The concept of a fourth estate doesn’t exist in North Korea, where there is no free press. State-run journalism there is an ideological instrument designed to rouse revolutionary zeal in the masses.
“Even when you depict a landscape or the way of life, you must never attach importance to itself but subordinate it to the ideological content of an article,” the book quotes Kim as telling a reporter.
The glossy cover shows a youthful Kim, his face cherubic and unlined. Chapter titles include “Press the Shutter When You are Sure of Success” and “Concern about the Meals of Journalists.”

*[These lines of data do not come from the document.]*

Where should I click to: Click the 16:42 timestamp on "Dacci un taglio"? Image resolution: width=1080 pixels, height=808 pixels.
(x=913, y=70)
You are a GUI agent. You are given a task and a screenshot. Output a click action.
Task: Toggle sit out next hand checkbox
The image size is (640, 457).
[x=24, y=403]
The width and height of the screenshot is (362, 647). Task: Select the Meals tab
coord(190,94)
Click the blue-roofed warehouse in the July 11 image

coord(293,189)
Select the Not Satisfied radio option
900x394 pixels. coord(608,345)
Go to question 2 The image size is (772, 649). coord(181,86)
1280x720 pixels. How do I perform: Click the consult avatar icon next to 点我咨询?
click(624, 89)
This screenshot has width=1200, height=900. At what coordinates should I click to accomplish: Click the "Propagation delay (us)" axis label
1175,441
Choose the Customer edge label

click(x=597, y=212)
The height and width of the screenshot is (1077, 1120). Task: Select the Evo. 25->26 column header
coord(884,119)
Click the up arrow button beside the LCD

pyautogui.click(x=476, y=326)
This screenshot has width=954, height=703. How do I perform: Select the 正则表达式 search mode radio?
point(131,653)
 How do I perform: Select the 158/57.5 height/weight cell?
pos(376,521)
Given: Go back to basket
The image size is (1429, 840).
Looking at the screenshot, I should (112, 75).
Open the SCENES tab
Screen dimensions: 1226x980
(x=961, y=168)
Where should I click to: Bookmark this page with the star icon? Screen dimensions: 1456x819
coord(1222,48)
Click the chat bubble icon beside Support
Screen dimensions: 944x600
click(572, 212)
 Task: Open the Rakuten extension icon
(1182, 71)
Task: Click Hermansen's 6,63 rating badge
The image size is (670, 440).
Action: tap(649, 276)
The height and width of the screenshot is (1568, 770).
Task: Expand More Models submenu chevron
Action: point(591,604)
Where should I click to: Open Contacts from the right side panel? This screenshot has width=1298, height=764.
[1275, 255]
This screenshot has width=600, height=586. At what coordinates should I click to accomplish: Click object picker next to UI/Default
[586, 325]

Kim’s official exploits as a journalist would be the envy of any copy editor: he cut five paragraphs into a single sentence, and it took him as little as half a day to write an editorial that took others 10 days or two weeks.
Even so, a space-challenged editor would have to question a headline in one newspaper edition that Kim supervised. “Unprecedentedly Rich Vegetable Crop Grown under the Rays of the Theses on the Socialist Rural Question,” the heading reads.
The craft of photography also came easy to Kim, who selected shots for a 1974 layout on bumper crops in Rodong Sinmun, the main state newspaper. “The editorial staff became amazed at his choice,” the book declares.
“Whenever we have functions, I see the cameramen doing a tough job,” the book quotes Kim as saying. “They are busy even without a short respite. This is because pictures should be taken in the opportune moment unlike writing articles.”
It’s doubtful that Kim, who took control of North Korea in 1994 in communism’s first hereditary power succession, ever stooped to the daily grind of newswriting. At the time the book was published, the junior Kim was better known as a film buff, and the South Korean government maintained he was busy plotting terrorism or hosting depraved parties.